Häfner rettet dem TVB einen verdienten Punkt

Der Handball-Erstligist TVB 1898 Stuttgart hat sich gegen FA Göppingen beim 26:26 (11:13) ein verdientes Unentschieden erkämpft. 6211 Zuschauer in der ausverkauften Porsche-Arena sahen ein spannendes, emotionsgeladenes Derby. Fünf Minuten vor dem Ende ging der TVB erstmals in Führung – und geriet erneut in Rückstand. Max Häfner rettete mit dem finalen Wurf den Punkt.

Samuel Röthlisberger ließ sich nach getaner Arbeit auf die Auswechselbank plumpsen und atmete erstmal tief durch. „Kämpferisch geht’s nicht besser“, sagte der Schweizer in Diensten des TVB. „Das war ein geiles Spiel, da war alles drin, der Punkt für uns geht völlig in Ordnung.“
Dringend nötig hatten weder der TVB noch die Göppinger die Punkte – über weite Strecken indes sah’s so aus. Beide Teams gaben keinen Zentimeter nach. Die Schiedsrichter Hanspeter Brodbeck und Simon Reich hatten alle Hände voll zu tun in einem Spiel, das sich auch zum hochklassigen Duell der beiden starken Torhüter Jogi Bitter und Primosz Prost entwickelte.

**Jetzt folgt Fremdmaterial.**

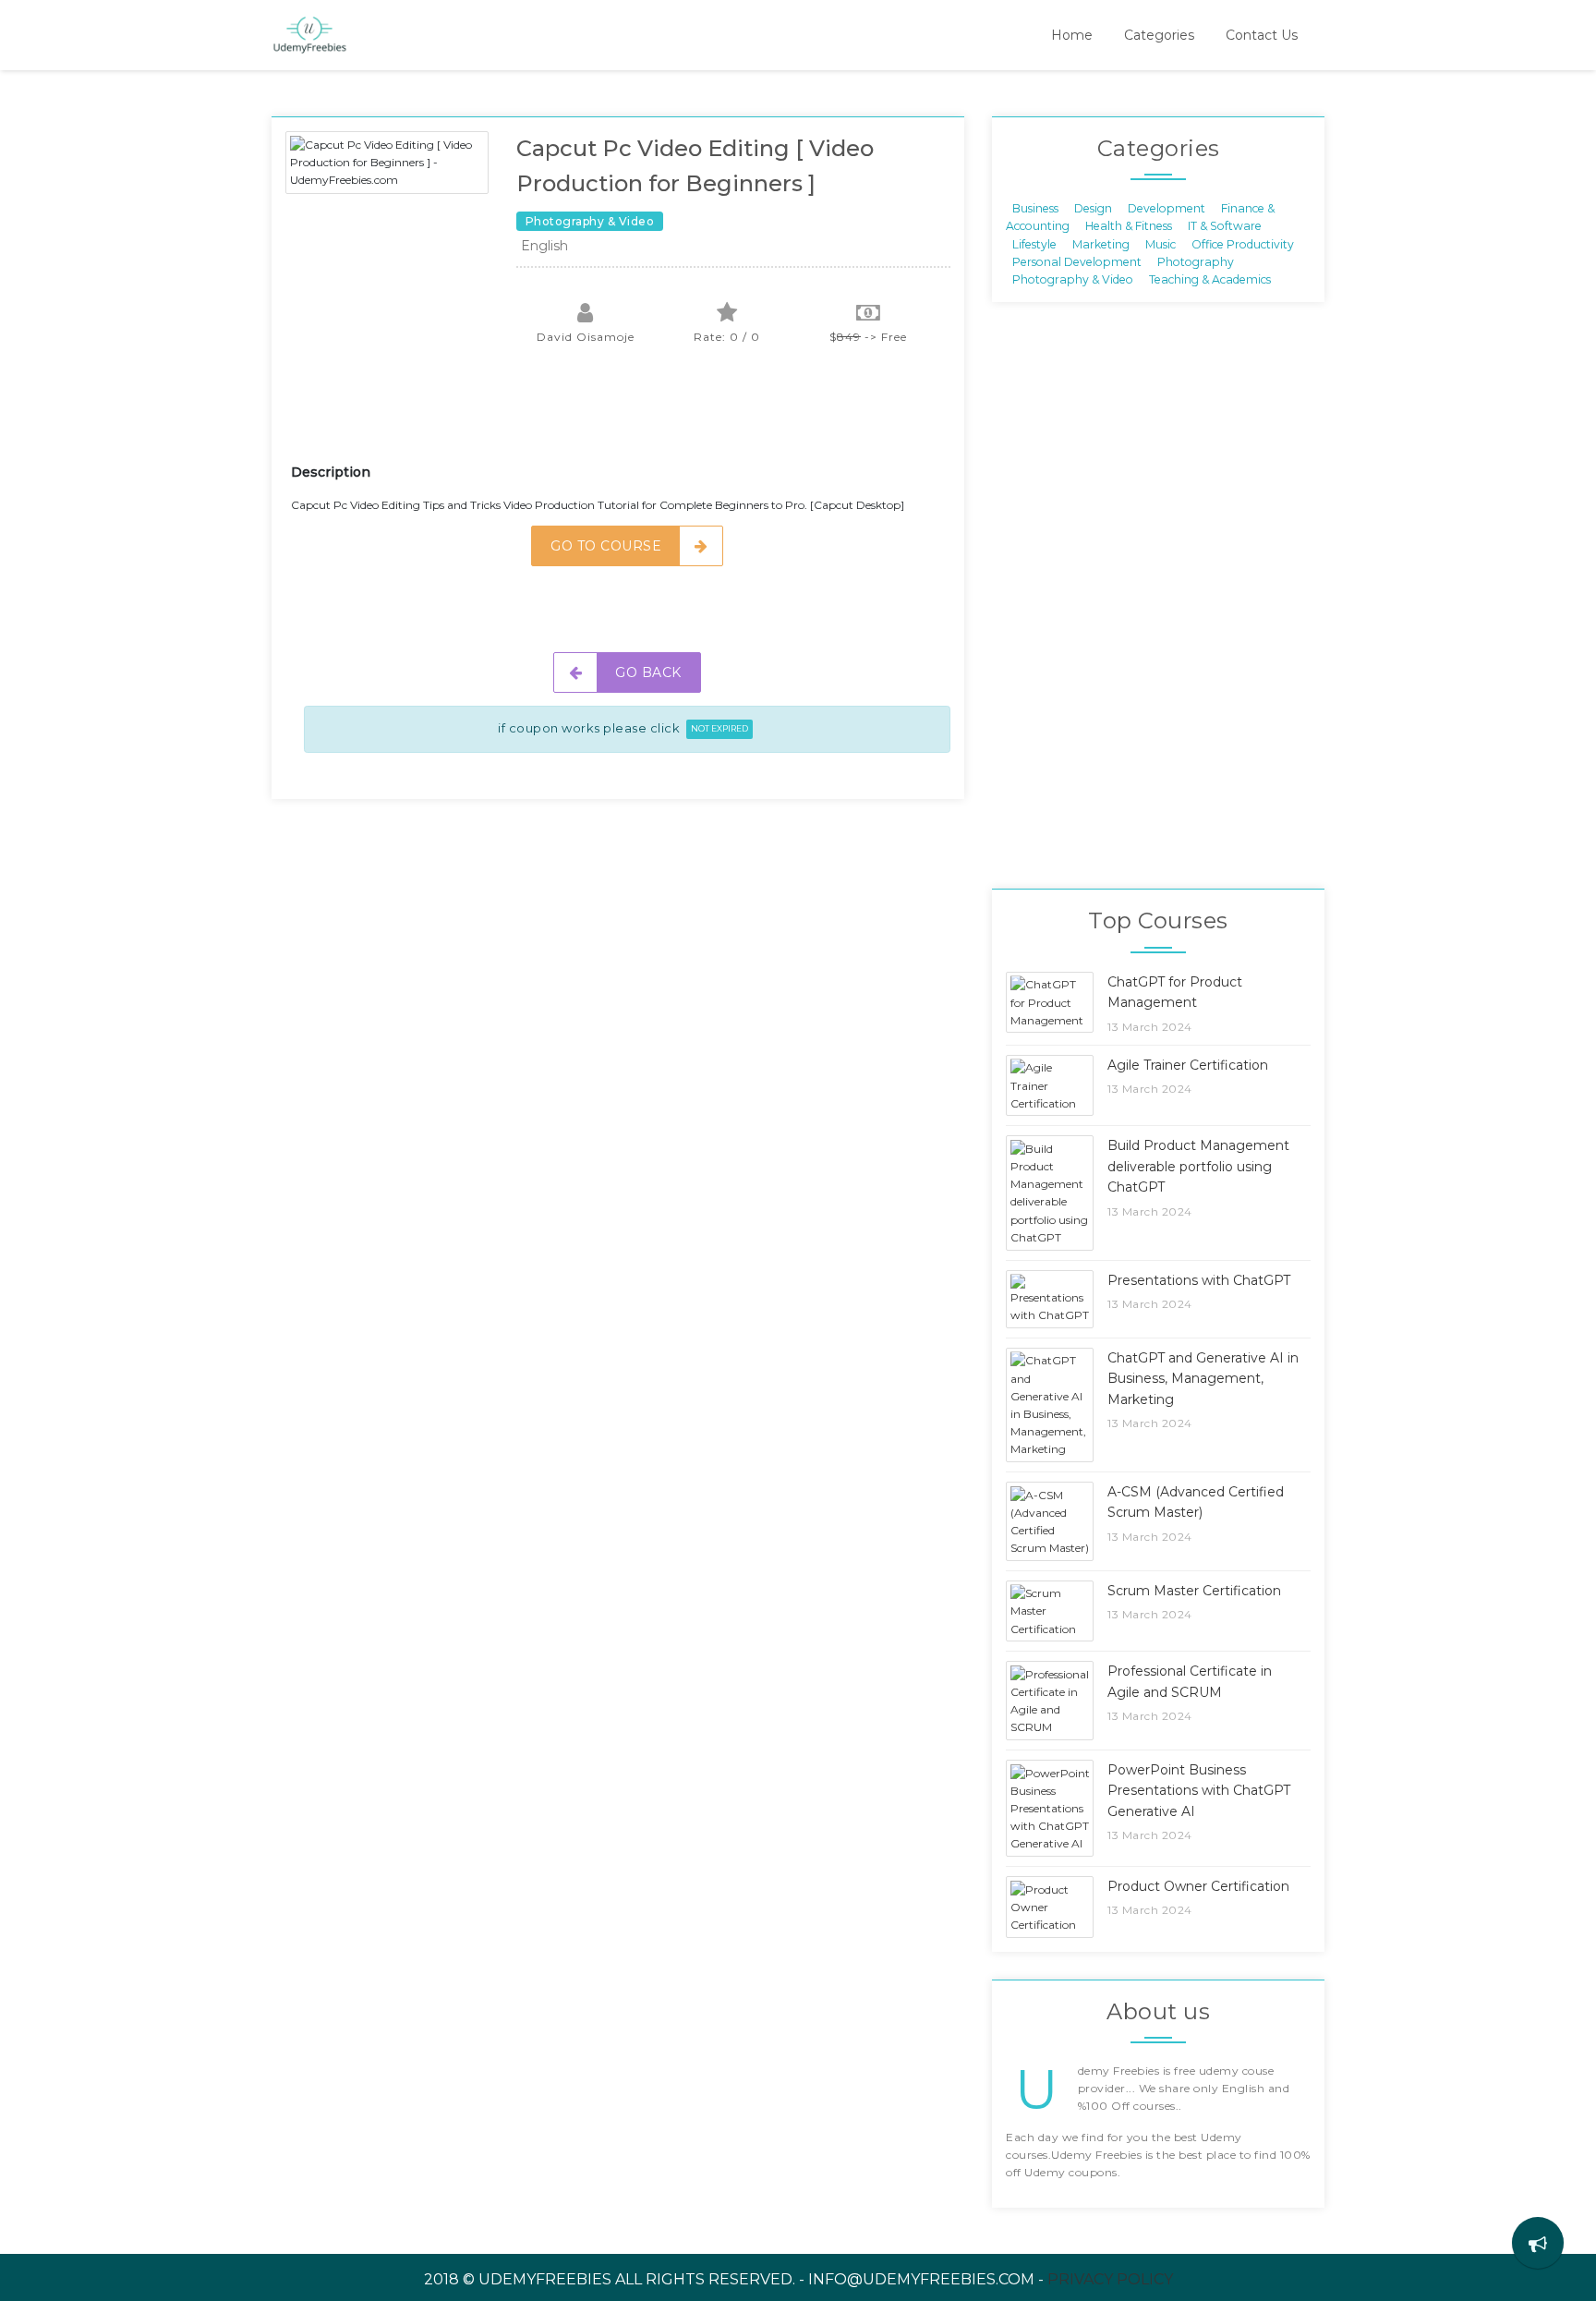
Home (1072, 35)
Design (1093, 207)
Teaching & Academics (1210, 279)
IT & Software (1225, 226)
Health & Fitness (1128, 226)
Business (1035, 207)
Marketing (1101, 243)
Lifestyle (1034, 243)
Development (1166, 207)
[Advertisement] (627, 415)
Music (1160, 243)
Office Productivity (1242, 243)
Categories (1159, 35)
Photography (1195, 262)
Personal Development (1077, 262)
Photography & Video (1072, 279)
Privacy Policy (1110, 2279)
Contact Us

Der Favorit aus Göppingen erwischte den besseren Start im Derby, das zunächst von etlichen Fehlern geprägt war. Tim Kneule brachte die Gäste mit 3:1 in Führung (4.). Der TVB agierte im Angriff zu zappelig und ließ einige Chancen gegen Prost liegen, doch auch Bitter schnappte sich den einen oder anderen freien Wurf. Jakob Bagersted sorgte beim 6:3 (11.) für die erste Drei-Tore-Führung der Göppinger. Probleme hatte die TVB-Defensive vor allem mit dem Kreisspiel über den guten Kresimir Kozina.

Doch die Stuttgarter kämpften sich in die Partie, Tobias Schimmelbauer konterte zum 8:8-Ausgleich (15.). Fortan war das Derby ausgeglichen, wobei Göppingen stets knapp vorlegte. Michael Schweikardt vergab in der 23. Minute beim 9:9 vom Siebenmeterstrich die Chance zu ersten Führung des Heimteams. Zwei Minuten später war das Match für Bagersted nach der dritten Zeitstrafe beendet.

In der hektischen Schlussphase der ersten 30 Minuten nutzten die Göppinger leichte Fehler des TVB und gingen mit der 13:11-Führung in die Pause. Das Heimteam hatte allen Grund zum Ärger, wäre doch deutlich mehr möglich gewesen. Zwölf Fehlwürfe und fünf technische Fehler verhinderten ein besseres Resultat.
Freilich war noch alles drin, und im zweiten Durchgang nahm die Intensität noch zu. Richtig Fahrt auf nahm David Schmidt. Der Linkshänder des TVB übernahm im Rückraum immer wieder Verantwortung, erzielte mit einem Doppelpack das 13:13 und auch das 15:15 (37.). Nicht so durchschlagskräftig war der TVB auf der anderen Rückraumseite, weil Dominik Weiß nicht ins Spiel fand. Zudem machte die Strafwurfausbeute zu schaffen: Nur einer von fünf Versuchen landete im Netz.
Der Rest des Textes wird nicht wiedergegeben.